* **Your task**: Write out only the tail of the records, beginning at the line containing "Open the dropdown" and including the last line, exactly as written.

[Collected data entries]
========================

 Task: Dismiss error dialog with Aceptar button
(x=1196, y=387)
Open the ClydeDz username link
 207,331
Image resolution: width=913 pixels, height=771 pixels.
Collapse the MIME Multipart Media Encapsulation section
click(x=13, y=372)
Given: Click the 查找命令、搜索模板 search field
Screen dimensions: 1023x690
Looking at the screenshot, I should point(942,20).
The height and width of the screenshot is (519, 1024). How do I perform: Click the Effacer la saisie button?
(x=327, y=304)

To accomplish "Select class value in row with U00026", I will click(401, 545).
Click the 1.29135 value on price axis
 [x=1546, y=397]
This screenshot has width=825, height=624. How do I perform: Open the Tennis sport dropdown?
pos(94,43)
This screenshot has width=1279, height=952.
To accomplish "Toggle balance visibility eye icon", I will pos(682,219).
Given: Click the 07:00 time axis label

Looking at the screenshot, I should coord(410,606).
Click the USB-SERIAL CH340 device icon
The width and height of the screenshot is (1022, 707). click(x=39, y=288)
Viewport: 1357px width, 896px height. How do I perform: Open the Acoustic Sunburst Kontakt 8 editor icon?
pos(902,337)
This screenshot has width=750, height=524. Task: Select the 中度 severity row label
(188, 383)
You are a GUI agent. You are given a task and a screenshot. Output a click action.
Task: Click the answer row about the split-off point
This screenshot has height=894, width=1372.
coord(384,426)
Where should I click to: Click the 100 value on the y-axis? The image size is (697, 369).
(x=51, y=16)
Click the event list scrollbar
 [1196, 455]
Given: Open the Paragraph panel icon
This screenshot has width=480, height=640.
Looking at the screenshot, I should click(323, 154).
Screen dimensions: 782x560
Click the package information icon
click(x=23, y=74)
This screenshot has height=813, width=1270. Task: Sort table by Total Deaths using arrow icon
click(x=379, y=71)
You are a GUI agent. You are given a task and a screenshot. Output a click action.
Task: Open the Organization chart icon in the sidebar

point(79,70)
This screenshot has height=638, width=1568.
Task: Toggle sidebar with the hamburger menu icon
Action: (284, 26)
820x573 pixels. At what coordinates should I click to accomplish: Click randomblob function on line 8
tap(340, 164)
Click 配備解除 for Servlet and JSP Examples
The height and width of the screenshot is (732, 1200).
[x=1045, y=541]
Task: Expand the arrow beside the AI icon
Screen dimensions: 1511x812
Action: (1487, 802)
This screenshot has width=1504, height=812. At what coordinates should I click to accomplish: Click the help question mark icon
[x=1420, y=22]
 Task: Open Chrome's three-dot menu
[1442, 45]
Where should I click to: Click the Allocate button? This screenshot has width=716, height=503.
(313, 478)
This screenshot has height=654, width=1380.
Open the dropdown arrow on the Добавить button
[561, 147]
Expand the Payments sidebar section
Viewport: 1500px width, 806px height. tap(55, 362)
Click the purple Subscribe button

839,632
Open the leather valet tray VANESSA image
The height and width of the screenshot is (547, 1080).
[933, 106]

========================

* **Solution to the exercise**:
Open the dropdown arrow on the Добавить button
[561, 147]
Expand the Payments sidebar section
Viewport: 1500px width, 806px height. tap(55, 362)
Click the purple Subscribe button

839,632
Open the leather valet tray VANESSA image
The height and width of the screenshot is (547, 1080).
[933, 106]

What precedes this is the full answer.